# Your task
Your copy of the data below must be exact and must leave out all pictures.

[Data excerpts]
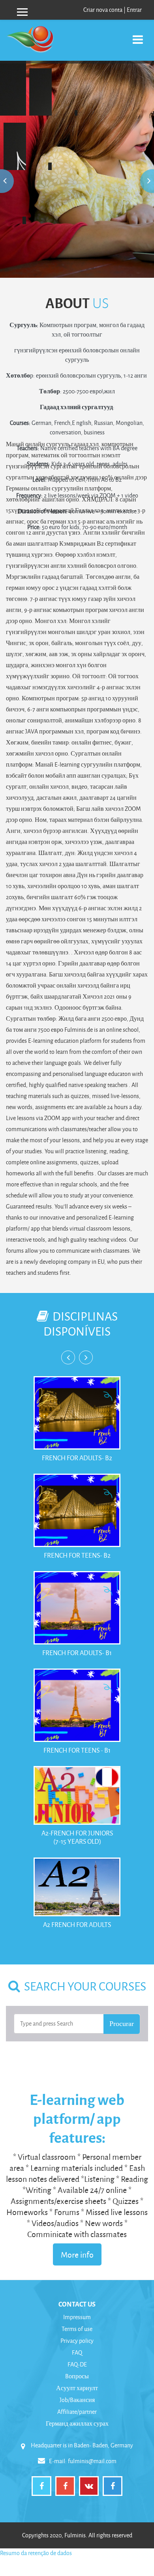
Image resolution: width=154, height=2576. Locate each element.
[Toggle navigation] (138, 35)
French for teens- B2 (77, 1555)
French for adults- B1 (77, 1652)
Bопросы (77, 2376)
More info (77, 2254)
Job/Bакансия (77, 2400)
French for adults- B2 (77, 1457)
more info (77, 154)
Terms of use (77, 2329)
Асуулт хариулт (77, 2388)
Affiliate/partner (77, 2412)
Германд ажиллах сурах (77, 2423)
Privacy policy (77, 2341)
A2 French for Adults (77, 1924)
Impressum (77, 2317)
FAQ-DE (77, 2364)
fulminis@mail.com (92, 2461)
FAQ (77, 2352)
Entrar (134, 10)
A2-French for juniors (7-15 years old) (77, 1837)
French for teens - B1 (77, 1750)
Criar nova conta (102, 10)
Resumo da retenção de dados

# The completed task
Image resolution: width=154, height=2576. Locate each element.
[Toggle navigation] (138, 35)
French for teens- B2 (77, 1555)
French for adults- B1 (77, 1652)
Bопросы (77, 2376)
More info (77, 2254)
Job/Bакансия (77, 2400)
French for adults- B2 (77, 1457)
more info (77, 154)
Terms of use (77, 2329)
Асуулт хариулт (77, 2388)
Affiliate/partner (77, 2412)
Германд ажиллах сурах (77, 2423)
Privacy policy (77, 2341)
A2 French for Adults (77, 1924)
Impressum (77, 2317)
FAQ-DE (77, 2364)
fulminis@mail.com (92, 2461)
FAQ (77, 2352)
Entrar (134, 10)
A2-French for juniors (7-15 years old) (77, 1837)
French for teens - B1 (77, 1750)
Criar nova conta (102, 10)
Resumo da retenção de dados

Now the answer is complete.